In that case it may be possible to maintain or slightly increase muscle mass (wouldn't be very dramatic) while preferentially losing fat throughout the day.

Case 4. I'm at maintenance but again I watch my peri-workout window. I can gain muscle and lose fat (not as dramatically as cutting and bulking) and there will be a limit to how much muscle you can gain from doing recomposition because your metabolic rate will slowly increase if your recomposition is successfull. So you're essentially shuffling things around. No breaking the laws of thermodynamics here.

Intermittent fasting proposes to create a 16 hour defecit for fat loss through the day. And a surplus around the time of your workout to make this effect more dramatic.

Carb cycling proposes to create deficits on rest days where the carbs and accompanying insulin would not especially favor muscle.

Nobody as far as I'm aware recommends momentary underfeeding after a workout. So I won't even describe that scenario, cause you can see how it's bad.

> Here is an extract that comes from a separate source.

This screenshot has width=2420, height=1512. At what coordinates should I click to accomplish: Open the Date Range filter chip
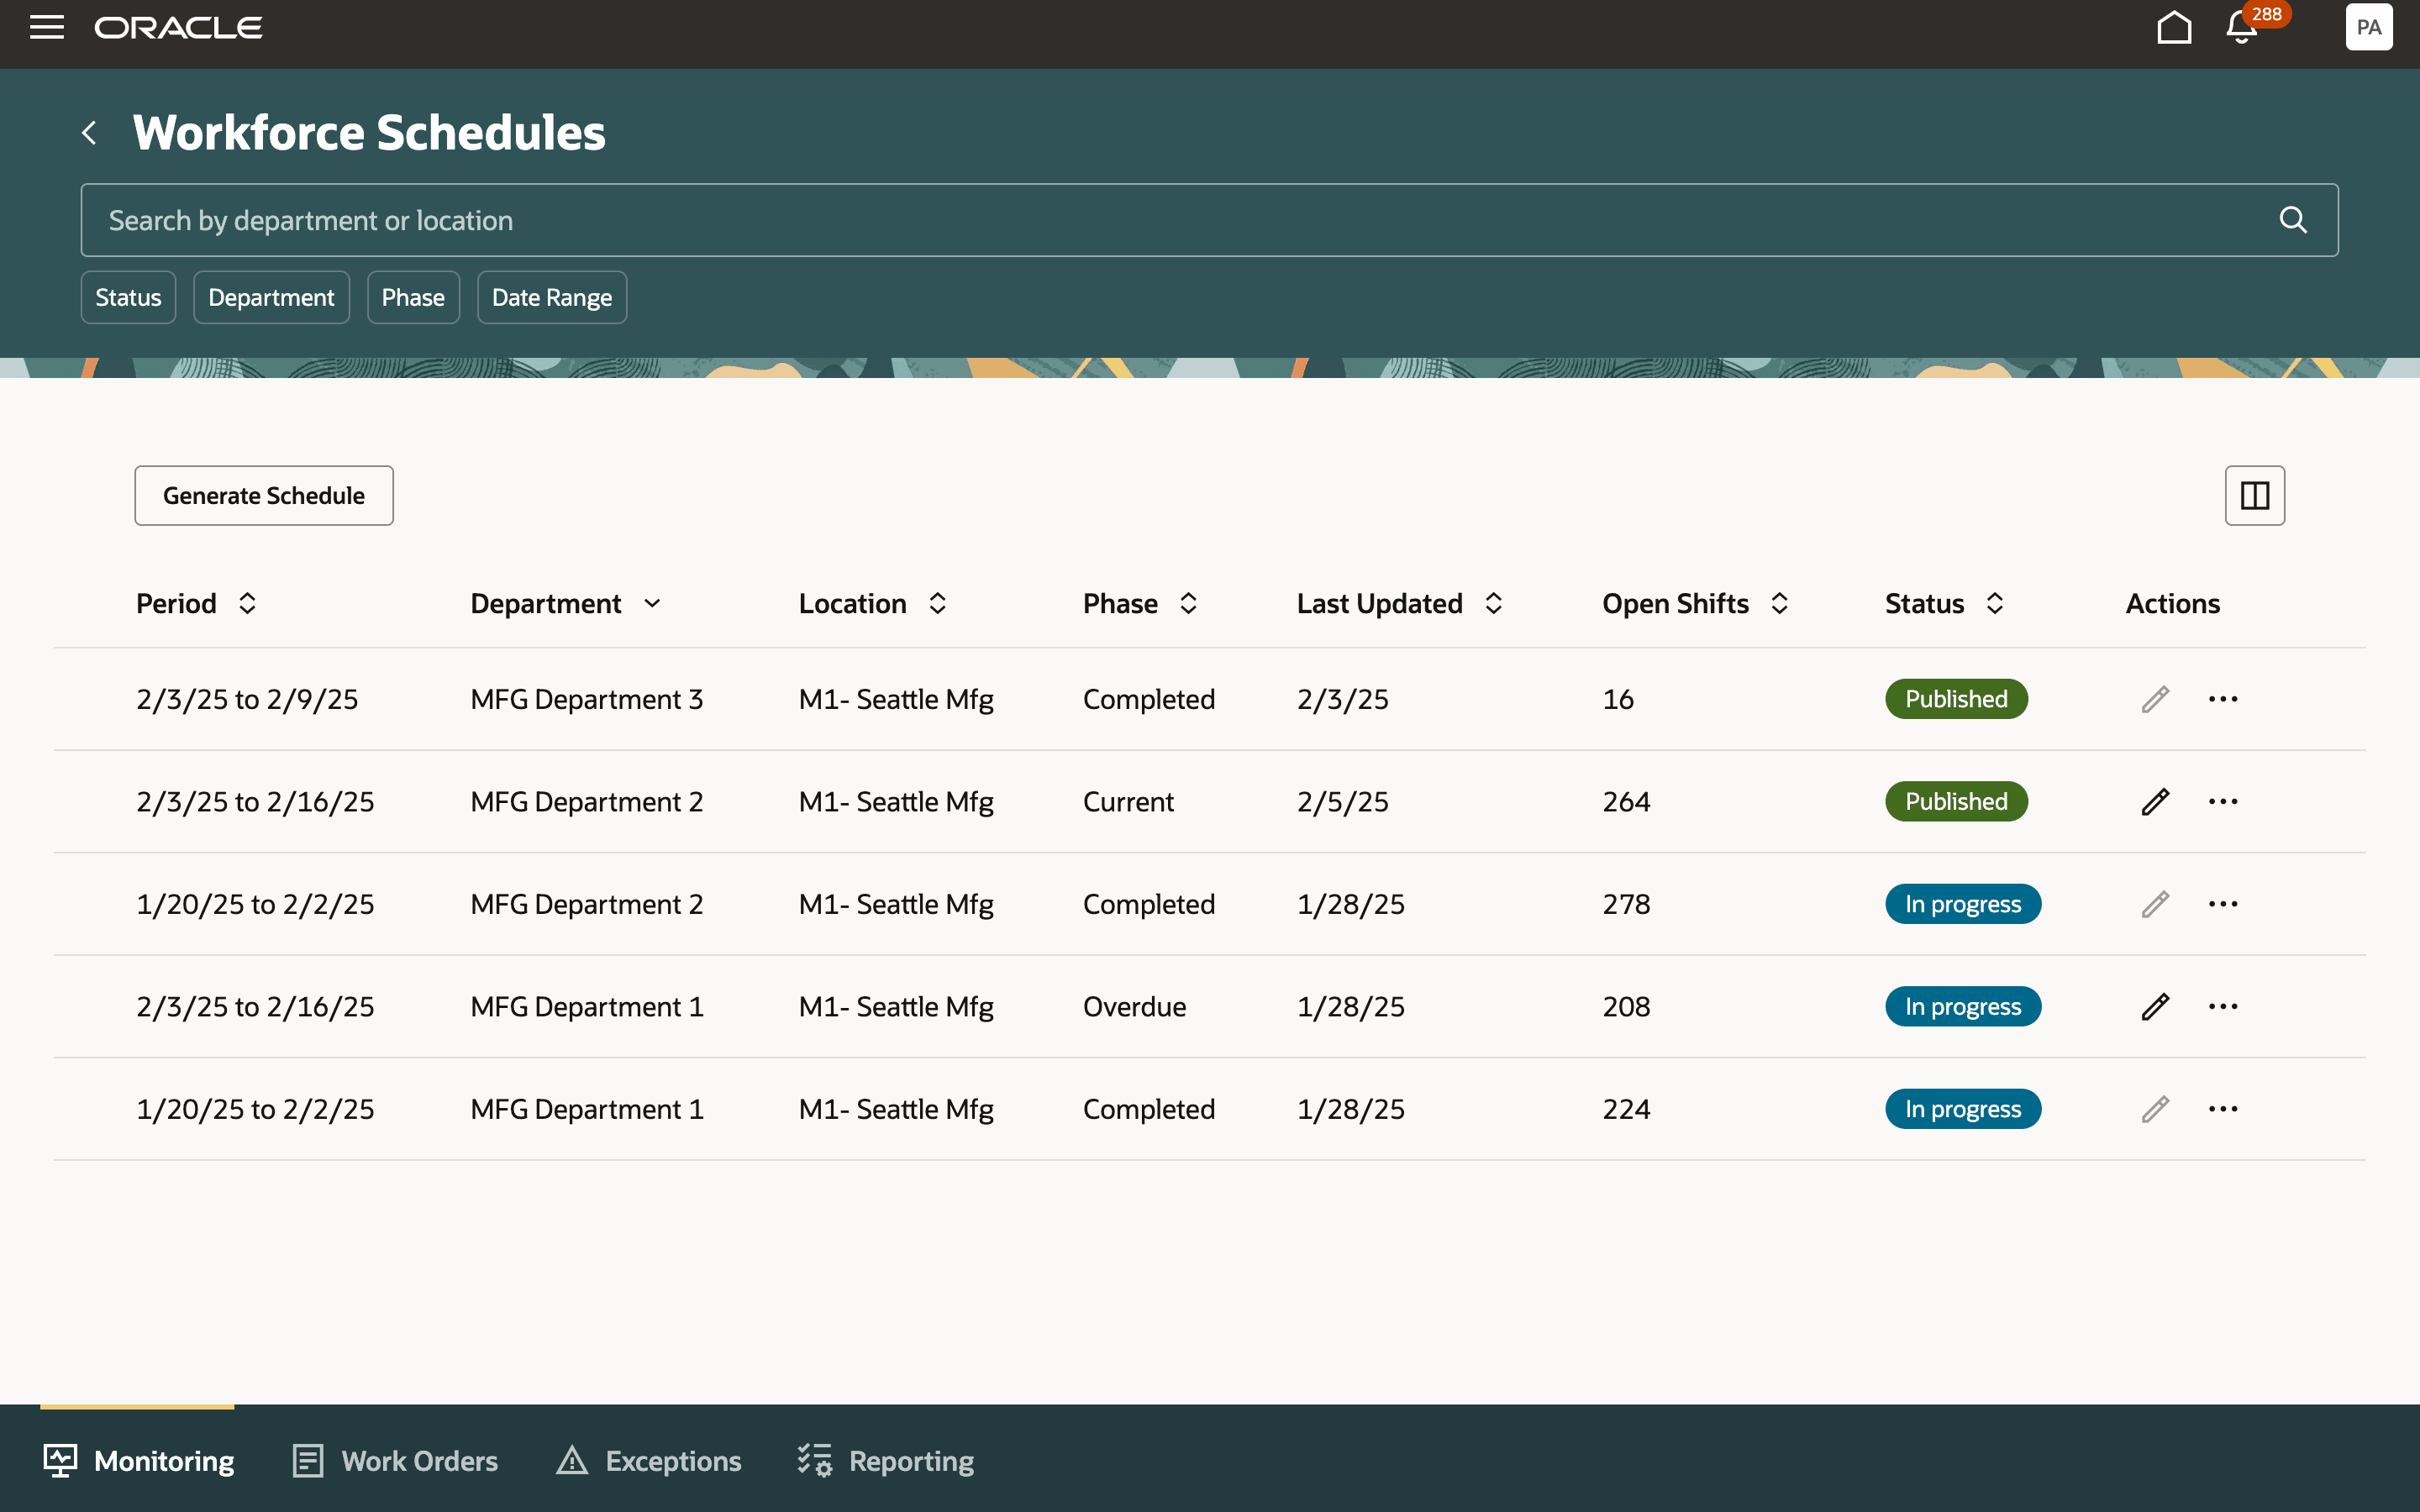(551, 297)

I may be incorrect on some of the details here but the general idea is consistent with findings.


@timboo Yes you have a point. Technically, after any meal a person will be in a caloric surplus for a duration of time. So, how does the degree of caloric surplus per meal affect potential muscle growth? I don't know.
Compare repeated (6 meals per day) to one massive meal - one situation you are repeatably hitting caloric surplus and the other just once (but with one hell of a hit). Which one is physiologically better?
In the short term we can only extrapolate from muscle biopsy and animal studies - which are likely not designed to look specifically at what we want to know.

So, its best to only consider caloric surplus/deficit over predefined time periods - the longer the better.

However, the insulin signaling cascade and physiological implications are quite well defined. So we know that insulin can stimulate protein synthesis in muscles.

So overall, not having either isn't a make or break deal. Both can be used together additively.